Il governo iracheno aveva però già fatto sapere che non avrebbe tenuto colloqui con il governo regionale del Kurdistan sui risultati del referendum sull’indipendenza della regione. Lo aveva annunciato infatti lo stesso primo ministro iracheno Haider al-Abadi in un discorso trasmesso sulla televisione di stato la notte successiva al voto.

“Non discuteremo né avremo dialoghi sui risultati del referendum, perché esso è incostituzionale”, aveva detto al-Abadi.

L’affluenza al voto è stata pari a circa il 72 per cento secondo la commissione elettorale curda, mentre in precedenza la televisione curda-irachena Rudaw parlava di un 78 per cento di votanti.

Il voto si è svolto in modo pacifico nelle tre province che compongono la regione del Kurdistan iracheno. Si sono verificate scene di festa mentre i seggi chiudevano nella capitale della regione, Ebril, e nella città di Kirkuk, dove era stato imposto un coprifuoco per il timore di proteste.

Il voto 

Il 25 settembre 2017 si sono aperte le consultazioni per il referendum sull’indipendenza del Kurdistan iracheno, una regione autonoma del nord dell’Iraq abitata in prevalenza da curdi che ambiscono a separarsi dall’Iraq.
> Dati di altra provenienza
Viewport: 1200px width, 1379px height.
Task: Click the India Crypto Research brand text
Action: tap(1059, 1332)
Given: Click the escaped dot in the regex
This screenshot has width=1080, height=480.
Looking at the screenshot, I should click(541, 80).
Sono 5,6 milioni i cittadini iracheni di etnia curda che erano chiamati a votare per decidere se dividersi dall’Iraq o restare sotto l’amministrazione di Baghdad.

Il premier iracheno Haider al-Abadi ha ordinato ai servizi di sicurezza di “proteggere i cittadini minacciati e obbligati a restare” nella regione autonoma del Kurdistan.
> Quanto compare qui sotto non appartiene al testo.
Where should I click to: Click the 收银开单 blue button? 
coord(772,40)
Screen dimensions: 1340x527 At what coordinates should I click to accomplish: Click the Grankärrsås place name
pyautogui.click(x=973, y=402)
Il referendum era stato annunciato il 7 giugno scorso da Massoud Barzani, consigliere del presidente della regione autonoma e leader del Partito Democratico del Kurdistan (PDK). Il voto arriva poco prima rispetto al rinnovo del parlamento e all’elezione del presidente del Kurdistan iracheno.

Fin dall’inizio, Baghdad – così come gli stati confinanti con l’Iraq – non ha mostrato l’intenzione di riconoscere questa consultazione: il 18 settembre il primo ministro iracheno Haider al-Abadi aveva formalmente chiesto che il referendum venisse sospeso.

Oltre a questo, Turchia, Iran, Stati Uniti, Regno Unito e Nazioni Unite hanno più volte espresso obiezioni verso l’opportunità di tenere questo referendum e sulla sua legalità: secondo questi stati, tenere adesso un simile voto può creare disordini in un paese impegnato in prima persona nella lotta all’Isis.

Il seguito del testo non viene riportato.